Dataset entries
- - - - -
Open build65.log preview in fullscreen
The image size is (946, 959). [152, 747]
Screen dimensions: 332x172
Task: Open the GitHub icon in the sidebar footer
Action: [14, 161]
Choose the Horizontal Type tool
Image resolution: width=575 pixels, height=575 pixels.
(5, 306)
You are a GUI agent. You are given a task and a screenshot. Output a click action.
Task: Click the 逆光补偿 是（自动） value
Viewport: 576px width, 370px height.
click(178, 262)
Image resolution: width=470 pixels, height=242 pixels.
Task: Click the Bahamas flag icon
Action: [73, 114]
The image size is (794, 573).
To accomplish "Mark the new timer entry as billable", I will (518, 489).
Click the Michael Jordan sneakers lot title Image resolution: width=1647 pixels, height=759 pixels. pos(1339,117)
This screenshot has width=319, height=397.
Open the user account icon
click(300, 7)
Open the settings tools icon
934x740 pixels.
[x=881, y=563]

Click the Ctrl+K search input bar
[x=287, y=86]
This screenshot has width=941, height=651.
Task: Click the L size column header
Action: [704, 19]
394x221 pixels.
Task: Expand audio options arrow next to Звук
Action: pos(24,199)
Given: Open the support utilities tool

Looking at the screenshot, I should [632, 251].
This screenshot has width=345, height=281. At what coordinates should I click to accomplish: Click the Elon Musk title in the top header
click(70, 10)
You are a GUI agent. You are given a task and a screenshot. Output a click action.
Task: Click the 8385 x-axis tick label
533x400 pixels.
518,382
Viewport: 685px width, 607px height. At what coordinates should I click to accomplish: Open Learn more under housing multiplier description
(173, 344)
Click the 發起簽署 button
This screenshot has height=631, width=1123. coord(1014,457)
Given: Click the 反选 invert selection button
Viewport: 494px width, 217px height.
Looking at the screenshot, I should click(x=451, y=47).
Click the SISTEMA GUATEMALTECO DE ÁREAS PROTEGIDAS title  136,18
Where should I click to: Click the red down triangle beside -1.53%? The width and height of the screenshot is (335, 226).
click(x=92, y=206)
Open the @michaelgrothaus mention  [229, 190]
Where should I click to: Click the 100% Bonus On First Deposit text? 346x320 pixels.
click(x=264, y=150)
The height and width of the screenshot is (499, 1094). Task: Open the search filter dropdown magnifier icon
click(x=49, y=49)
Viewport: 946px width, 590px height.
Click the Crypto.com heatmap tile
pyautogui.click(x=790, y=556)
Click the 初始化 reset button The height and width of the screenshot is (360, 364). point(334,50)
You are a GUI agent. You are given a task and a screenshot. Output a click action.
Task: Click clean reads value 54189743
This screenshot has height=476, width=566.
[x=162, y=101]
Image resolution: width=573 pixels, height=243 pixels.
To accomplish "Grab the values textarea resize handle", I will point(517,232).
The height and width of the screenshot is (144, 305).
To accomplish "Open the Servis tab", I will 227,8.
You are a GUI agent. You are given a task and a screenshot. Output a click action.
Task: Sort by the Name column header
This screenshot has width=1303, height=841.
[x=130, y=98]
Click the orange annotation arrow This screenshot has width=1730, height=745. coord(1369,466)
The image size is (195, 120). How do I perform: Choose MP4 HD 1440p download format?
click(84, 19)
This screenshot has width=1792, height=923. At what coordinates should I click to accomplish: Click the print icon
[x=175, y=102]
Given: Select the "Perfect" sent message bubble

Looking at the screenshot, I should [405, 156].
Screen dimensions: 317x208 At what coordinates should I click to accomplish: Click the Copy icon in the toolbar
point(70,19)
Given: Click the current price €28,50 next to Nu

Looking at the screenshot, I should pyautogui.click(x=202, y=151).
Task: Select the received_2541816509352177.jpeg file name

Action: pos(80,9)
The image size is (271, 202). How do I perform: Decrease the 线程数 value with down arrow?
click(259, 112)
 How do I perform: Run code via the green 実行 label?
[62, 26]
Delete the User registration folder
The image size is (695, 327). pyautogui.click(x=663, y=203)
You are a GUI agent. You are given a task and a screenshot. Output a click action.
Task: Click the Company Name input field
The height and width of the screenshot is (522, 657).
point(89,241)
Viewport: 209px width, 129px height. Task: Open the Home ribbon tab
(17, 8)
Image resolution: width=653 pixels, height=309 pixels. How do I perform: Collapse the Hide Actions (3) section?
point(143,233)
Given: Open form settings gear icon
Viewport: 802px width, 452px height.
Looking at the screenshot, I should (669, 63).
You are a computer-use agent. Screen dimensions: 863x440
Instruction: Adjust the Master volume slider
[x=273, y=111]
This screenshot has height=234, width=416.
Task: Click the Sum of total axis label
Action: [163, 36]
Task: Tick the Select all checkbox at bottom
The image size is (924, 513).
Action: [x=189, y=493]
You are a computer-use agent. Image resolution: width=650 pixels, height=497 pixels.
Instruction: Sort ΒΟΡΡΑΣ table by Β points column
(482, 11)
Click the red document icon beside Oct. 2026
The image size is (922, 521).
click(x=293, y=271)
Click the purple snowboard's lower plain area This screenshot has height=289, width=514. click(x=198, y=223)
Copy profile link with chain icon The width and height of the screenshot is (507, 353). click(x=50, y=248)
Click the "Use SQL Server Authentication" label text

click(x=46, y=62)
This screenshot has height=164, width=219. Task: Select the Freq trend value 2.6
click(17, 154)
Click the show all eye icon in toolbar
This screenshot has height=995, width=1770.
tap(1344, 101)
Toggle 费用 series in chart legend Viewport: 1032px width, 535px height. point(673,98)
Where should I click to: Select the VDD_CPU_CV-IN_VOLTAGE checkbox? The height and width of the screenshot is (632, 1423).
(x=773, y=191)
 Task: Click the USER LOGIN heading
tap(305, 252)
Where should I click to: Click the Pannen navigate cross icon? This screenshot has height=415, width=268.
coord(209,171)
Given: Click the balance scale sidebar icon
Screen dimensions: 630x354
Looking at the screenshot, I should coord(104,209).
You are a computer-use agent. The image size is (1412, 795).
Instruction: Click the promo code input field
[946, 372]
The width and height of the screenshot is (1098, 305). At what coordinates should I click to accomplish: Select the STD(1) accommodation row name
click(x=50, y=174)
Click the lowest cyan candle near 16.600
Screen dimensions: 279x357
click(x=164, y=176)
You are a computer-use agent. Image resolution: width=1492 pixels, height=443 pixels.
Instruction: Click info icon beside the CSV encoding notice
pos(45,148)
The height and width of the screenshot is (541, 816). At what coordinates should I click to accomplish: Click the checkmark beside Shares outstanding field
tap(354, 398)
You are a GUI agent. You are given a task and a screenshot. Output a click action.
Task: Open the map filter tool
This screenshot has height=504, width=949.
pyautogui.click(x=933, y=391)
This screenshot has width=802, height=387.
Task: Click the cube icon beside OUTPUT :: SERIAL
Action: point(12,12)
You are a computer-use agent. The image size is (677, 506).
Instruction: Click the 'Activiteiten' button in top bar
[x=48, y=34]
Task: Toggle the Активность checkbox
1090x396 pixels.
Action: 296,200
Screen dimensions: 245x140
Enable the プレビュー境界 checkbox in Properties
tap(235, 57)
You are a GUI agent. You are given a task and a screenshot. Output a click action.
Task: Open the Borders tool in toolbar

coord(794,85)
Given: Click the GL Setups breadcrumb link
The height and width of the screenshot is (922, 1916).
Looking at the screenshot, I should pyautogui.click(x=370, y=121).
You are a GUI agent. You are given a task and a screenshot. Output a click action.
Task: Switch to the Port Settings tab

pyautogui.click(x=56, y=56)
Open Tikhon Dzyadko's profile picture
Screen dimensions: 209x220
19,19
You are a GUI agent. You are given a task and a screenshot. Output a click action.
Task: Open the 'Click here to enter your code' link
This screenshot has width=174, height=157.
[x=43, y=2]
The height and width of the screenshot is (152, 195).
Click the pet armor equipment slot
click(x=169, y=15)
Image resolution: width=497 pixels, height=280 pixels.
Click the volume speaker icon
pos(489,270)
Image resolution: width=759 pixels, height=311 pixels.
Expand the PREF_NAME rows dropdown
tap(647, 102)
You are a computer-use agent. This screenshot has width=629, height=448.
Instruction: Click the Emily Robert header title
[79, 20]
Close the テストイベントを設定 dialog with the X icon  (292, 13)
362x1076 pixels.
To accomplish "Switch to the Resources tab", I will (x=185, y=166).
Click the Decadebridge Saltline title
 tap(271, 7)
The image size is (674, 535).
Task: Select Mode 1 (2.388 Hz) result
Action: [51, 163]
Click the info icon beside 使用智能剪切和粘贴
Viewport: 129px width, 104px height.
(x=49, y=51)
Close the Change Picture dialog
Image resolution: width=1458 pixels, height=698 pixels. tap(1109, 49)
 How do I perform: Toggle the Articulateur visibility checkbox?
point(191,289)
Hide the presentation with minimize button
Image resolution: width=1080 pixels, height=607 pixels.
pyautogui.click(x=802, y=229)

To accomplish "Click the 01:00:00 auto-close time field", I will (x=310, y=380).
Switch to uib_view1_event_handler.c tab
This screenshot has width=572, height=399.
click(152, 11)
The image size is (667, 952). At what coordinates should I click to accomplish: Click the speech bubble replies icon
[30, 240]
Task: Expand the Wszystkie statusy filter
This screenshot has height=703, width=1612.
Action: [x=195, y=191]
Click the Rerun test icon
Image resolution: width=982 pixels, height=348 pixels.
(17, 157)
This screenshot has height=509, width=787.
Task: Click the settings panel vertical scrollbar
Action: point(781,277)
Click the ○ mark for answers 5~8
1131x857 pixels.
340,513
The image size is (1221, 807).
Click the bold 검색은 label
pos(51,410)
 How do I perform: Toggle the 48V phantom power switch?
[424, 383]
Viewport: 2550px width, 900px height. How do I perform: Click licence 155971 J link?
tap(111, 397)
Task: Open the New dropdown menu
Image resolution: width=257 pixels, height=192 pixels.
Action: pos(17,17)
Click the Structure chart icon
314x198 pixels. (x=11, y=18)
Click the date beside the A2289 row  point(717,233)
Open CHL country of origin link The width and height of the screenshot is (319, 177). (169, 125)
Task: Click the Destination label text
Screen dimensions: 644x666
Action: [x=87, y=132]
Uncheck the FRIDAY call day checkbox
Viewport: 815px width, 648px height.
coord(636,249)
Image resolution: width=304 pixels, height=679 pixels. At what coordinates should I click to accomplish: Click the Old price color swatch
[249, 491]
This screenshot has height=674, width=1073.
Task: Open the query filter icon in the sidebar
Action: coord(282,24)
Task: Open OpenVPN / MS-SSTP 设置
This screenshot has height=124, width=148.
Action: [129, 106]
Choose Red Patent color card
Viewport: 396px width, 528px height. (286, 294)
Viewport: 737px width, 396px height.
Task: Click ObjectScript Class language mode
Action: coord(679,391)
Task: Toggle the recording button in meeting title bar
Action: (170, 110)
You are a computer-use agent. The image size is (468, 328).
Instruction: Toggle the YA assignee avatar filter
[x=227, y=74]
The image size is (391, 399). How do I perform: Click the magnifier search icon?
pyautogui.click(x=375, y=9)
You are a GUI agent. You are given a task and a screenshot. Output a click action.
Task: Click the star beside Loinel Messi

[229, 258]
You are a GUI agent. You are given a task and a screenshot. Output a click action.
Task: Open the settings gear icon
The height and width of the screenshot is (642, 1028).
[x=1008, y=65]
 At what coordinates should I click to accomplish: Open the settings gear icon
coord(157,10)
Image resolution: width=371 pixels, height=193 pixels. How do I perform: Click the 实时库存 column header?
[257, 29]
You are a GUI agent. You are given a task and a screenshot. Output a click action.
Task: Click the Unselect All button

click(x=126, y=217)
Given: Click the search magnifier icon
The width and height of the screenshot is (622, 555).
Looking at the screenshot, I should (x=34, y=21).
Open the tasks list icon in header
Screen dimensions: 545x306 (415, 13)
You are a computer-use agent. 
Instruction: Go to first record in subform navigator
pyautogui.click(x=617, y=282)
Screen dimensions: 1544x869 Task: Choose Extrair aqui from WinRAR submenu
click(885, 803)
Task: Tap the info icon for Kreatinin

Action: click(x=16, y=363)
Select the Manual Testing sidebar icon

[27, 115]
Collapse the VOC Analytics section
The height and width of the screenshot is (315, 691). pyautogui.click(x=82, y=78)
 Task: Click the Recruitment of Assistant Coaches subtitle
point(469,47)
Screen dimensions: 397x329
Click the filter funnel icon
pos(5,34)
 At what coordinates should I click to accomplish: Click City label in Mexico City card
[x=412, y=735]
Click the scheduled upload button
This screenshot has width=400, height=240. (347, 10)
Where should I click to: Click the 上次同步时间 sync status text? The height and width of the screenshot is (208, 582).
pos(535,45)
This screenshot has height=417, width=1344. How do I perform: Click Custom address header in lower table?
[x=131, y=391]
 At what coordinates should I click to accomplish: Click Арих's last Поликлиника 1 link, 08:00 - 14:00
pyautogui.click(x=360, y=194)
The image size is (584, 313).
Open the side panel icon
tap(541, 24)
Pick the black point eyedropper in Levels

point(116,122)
- - - - -
Directions for this task »
If a line in the data above holds the word "profile", count it, and give only the final number.

Solution to this exercise »
2